The Enlightenment is being undone one science museum at a time (see excerpts below, emphases mine). The "Intelligent Design" team are doubtless "shocked, shocked" that their assaults on evolution are part of a larger attack on all of the "origins sciences". The Gates Foundation should be pleased with how well their money is being used.
This attack will work on science museums the same way it has worked on textbook publishers. An attack that denies 10% of a market is more than sufficient to bias future product production. Commercial IMAX theaters are the most vulnerable to attack, then southern science museums. If both of those are picked off then "origins sciences" will disappear from IMAX productions.
We need the Guardians of the Enlightenment to awaken. If I were a member of the Fort Worth science museum I'd be calling for an urgent meeting of the museum board -- and I'd be considering terminating any museum membership. In a more positive light perhaps science museums that actually teach and support science could create an international support network so that the strong (Boston, London, Toronto) could support the weak (Fort Worth, Texas). As a past Guardian once said: "We must all hang together, or assuredly we shall all hang separately."
Several Imax theaters, including some in science museums, are refusing to show movies that mention the subject - or the Big Bang or the geology of the earth - fearing protests from people who object to films that contradict biblical descriptions of the origin of Earth and its creatures.Guardians of the Enlightenment Awake -- your fields are afire ...
The number of theaters rejecting such films is small, people in the industry say - perhaps a dozen or fewer, most in the South. But because only a few dozen Imax theaters routinely show science documentaries, the decisions of a few can have a big impact on a film's bottom line - or a producer's decision to make a documentary in the first place.
People who follow trends at commercial and institutional Imax theaters say that in recent years, religious controversy has adversely affected the distribution of a number of films, including "Cosmic Voyage," which depicts the universe in dimensions running from the scale of subatomic particles to clusters of galaxies; "Galápagos," about the islands where Darwin theorized about evolution; and "Volcanoes of the Deep Sea," an underwater epic about the bizarre creatures that flourish in the hot, sulfurous emanations from vents in the ocean floor.

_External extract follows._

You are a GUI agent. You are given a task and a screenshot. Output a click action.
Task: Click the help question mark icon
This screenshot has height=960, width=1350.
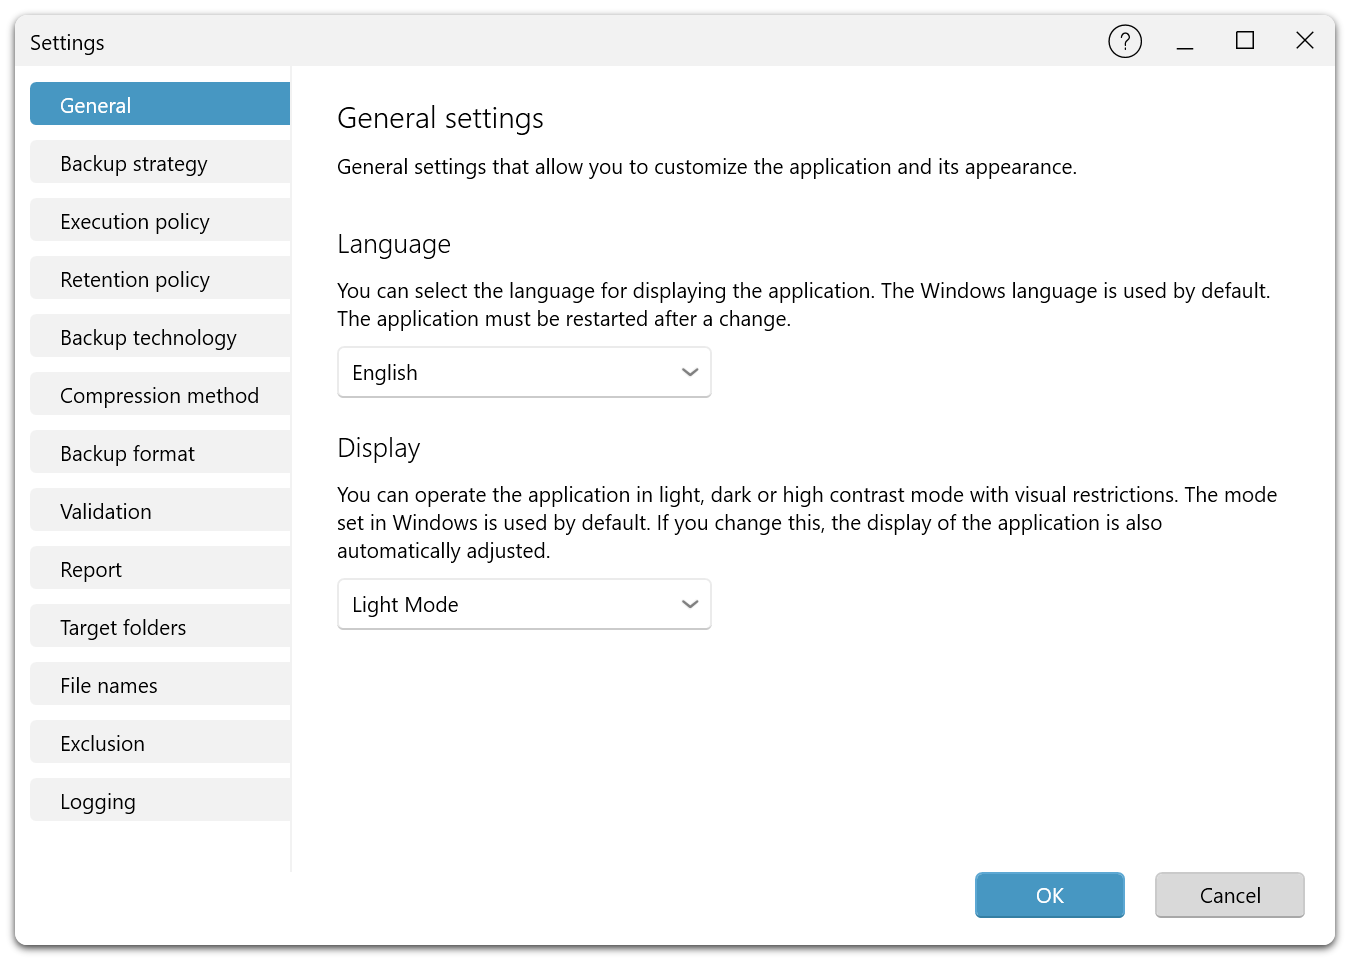coord(1125,41)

"Volcanoes," released in 2003 and sponsored in part by the National Science Foundation and Rutgers University, has been turned down at about a dozen science centers, mostly in the South, said Dr. Richard Lutz, the Rutgers oceanographer who was chief scientist for the film. He said theater officials rejected the film because of its brief references to evolution, in particular to the possibility that life on Earth originated at the undersea vents.

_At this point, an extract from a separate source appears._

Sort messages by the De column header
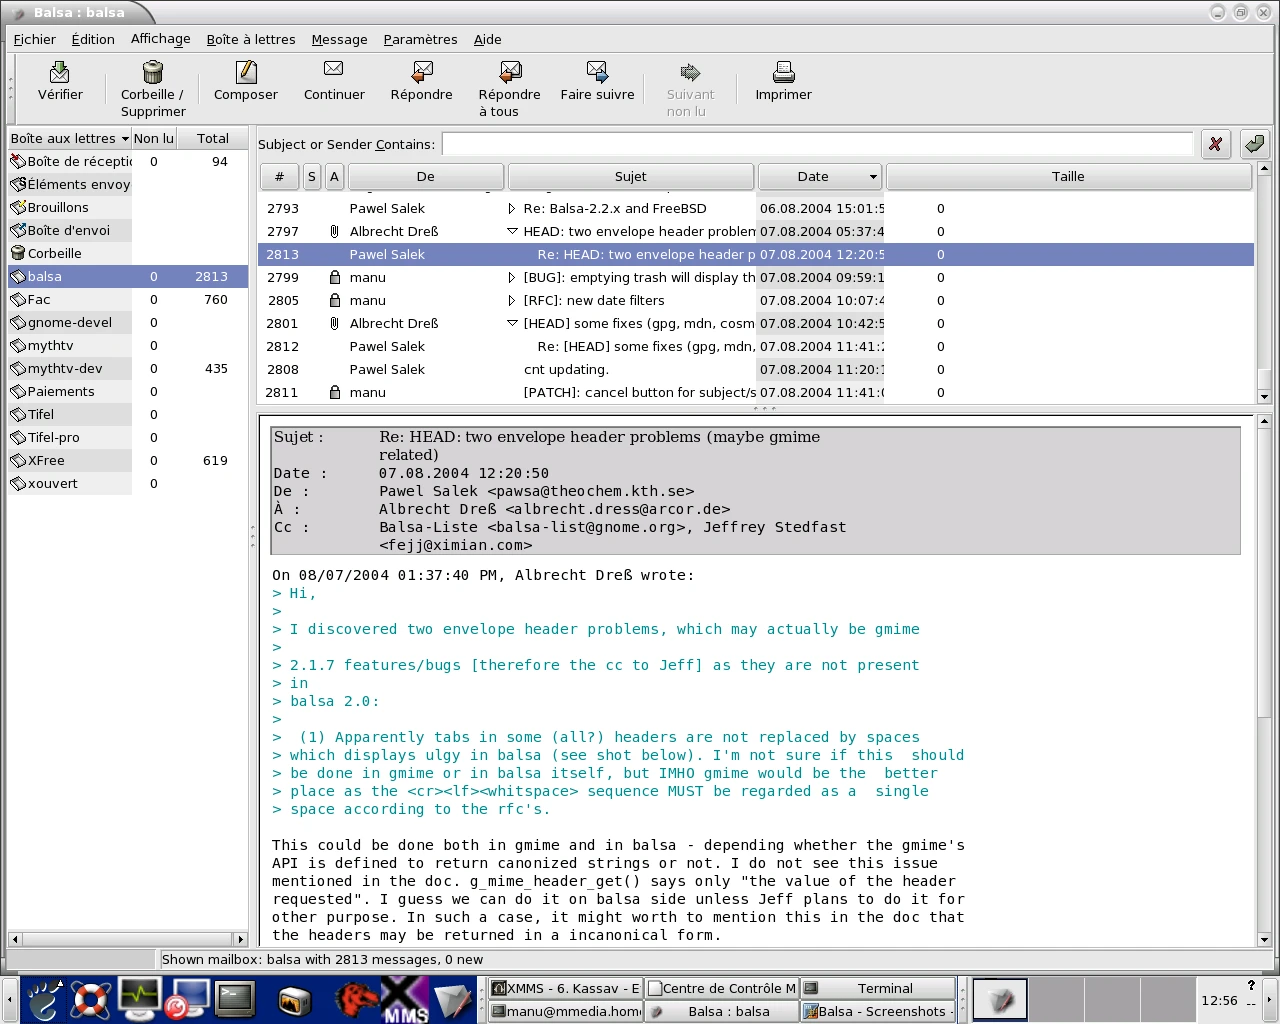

Carol Murray, director of marketing for the Fort Worth Museum of Science and History, said the museum decided not to offer the movie after showing it to a sample audience, a practice often followed by managers of Imax theaters. Ms. Murray said 137 people participated in the survey, and while some thought it was well done, "some people said it was blasphemous."
In their written comments, she explained, they made statements like "I really hate it when the theory of evolution is presented as fact," or "I don't agree with their presentation of human existence."
.... Hyman Field, who as a science foundation official had a role in the financing of "Volcanoes," said he understood that theaters must be responsive to their audiences. But Dr. Field he said he was "furious" that a science museum would decide not to show a scientifically accurate documentary like "Volcanoes" because it mentioned evolution.
... Mr. Cameron said he was "surprised and somewhat offended" that people were sensitive to the references to evolution in "Volcanoes."
"It seems to be a new phenomenon," he said, "obviously symptomatic of our shift away from empiricism in science to faith-based science."
... Large-format science documentaries "are generally not big moneymakers," said Joe DeAmicis, vice president for marketing at the California Science Center in Los Angeles and formerly the director of its Imax theater. "It's going to be hard for our filmmakers to continue to make unfettered documentaries when they know going in that 10 percent of the market" will reject them.